Wednesday, November 11, 2015

Thought I would share a couple of experiences from my Kinshasa visit that still have me laughing every time I think of them. After I  arrived here and I finally had my suitcase in hand, I passed through customs, and then, moved on to have my shot card checked. My seat mate from Paris had warned me about the shot "certification" process and that I watch because this was the first place unsuspecting visitors might be bribed. The man checking my card quickly ran down the shots and looked at me and started grinning. He explained I would have to have a yellow fever shot before entering the country. Or, he indicated, as he furtively looked at me and around and behind himself, that for $50.00, he would let me go without the shot. Otherwise, I would have to go over he waved to a closed door and get a shot NOW. I smiled widely, took my card and pointed to my yellow fever shot which I had taken 8.5 years ago. These shots are good for 10 years. The card had been stamped officially, documenting that the shot had been given in Florida. Poor guy! He KNEW he had made some fast money from this old, white haired lady. I won! He lost! As he waved me on and out, I smiled cheerfully and waved back at him!!

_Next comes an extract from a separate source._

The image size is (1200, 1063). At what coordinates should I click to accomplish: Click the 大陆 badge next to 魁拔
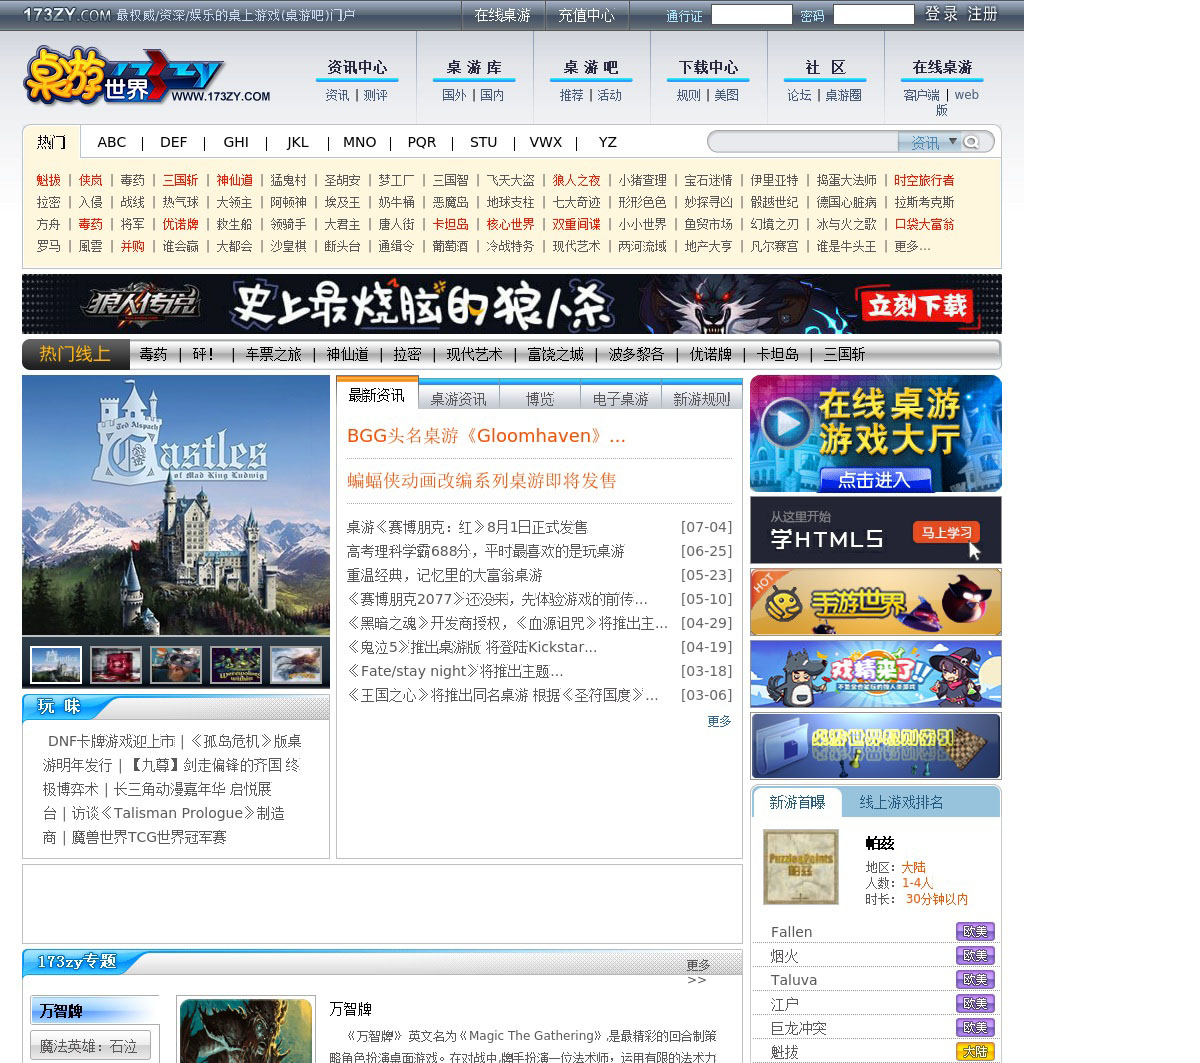(x=974, y=1051)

I met "Il Papa" or, "the pope" as he introduced himself to me in the elevator. He was a very short older man with an unusual hat atop his head. At the third floor, he opened the door and held it open and began singing Amazing Grace in Italian. After a couple of minutes of beautiful singing, he shut the door and we again stopped at the sixth floor. He held the door open, looked at me and the other two ladies in the elevator and continued belting out his song. He stopped singing as we continued our ascent and asked if we liked meeting the pope? I suggested I liked his singing but wondered if he sang also in another language, possibly French or Lingala? I also mentioned I had seen the pope (not in reality but on TV) and he laughed.

Another time, in the elevator, one of the hotel staff people began chattering at me in French. I mentioned I didn't speak French but, if he spoke more slowly, I might understand him. He began French 101 with me. He asked me my name and I answered appropriately and he told me his was Freddie. I had to ask him in French what his name was. Then, he asked where I was from and we practiced how to ask that of someone.  I was asked if I liked the hotel and practiced how to say that. I am staying on the 10th floor. To get the language lesson in...we stopped at every floor. This extra special service and friendliness was everywhere here. I would love to see some job descriptions to see if this is just cultural or expected of employees. Last night, while eating with Lidia from the CDC in Atlanta, we both experienced our first person who was either having a bad day or had missed the memo about smiling, helping, and serving guests quickly and efficiently. Both of us commented on this young lady and how she did not fit the rest of the employees' work ethic.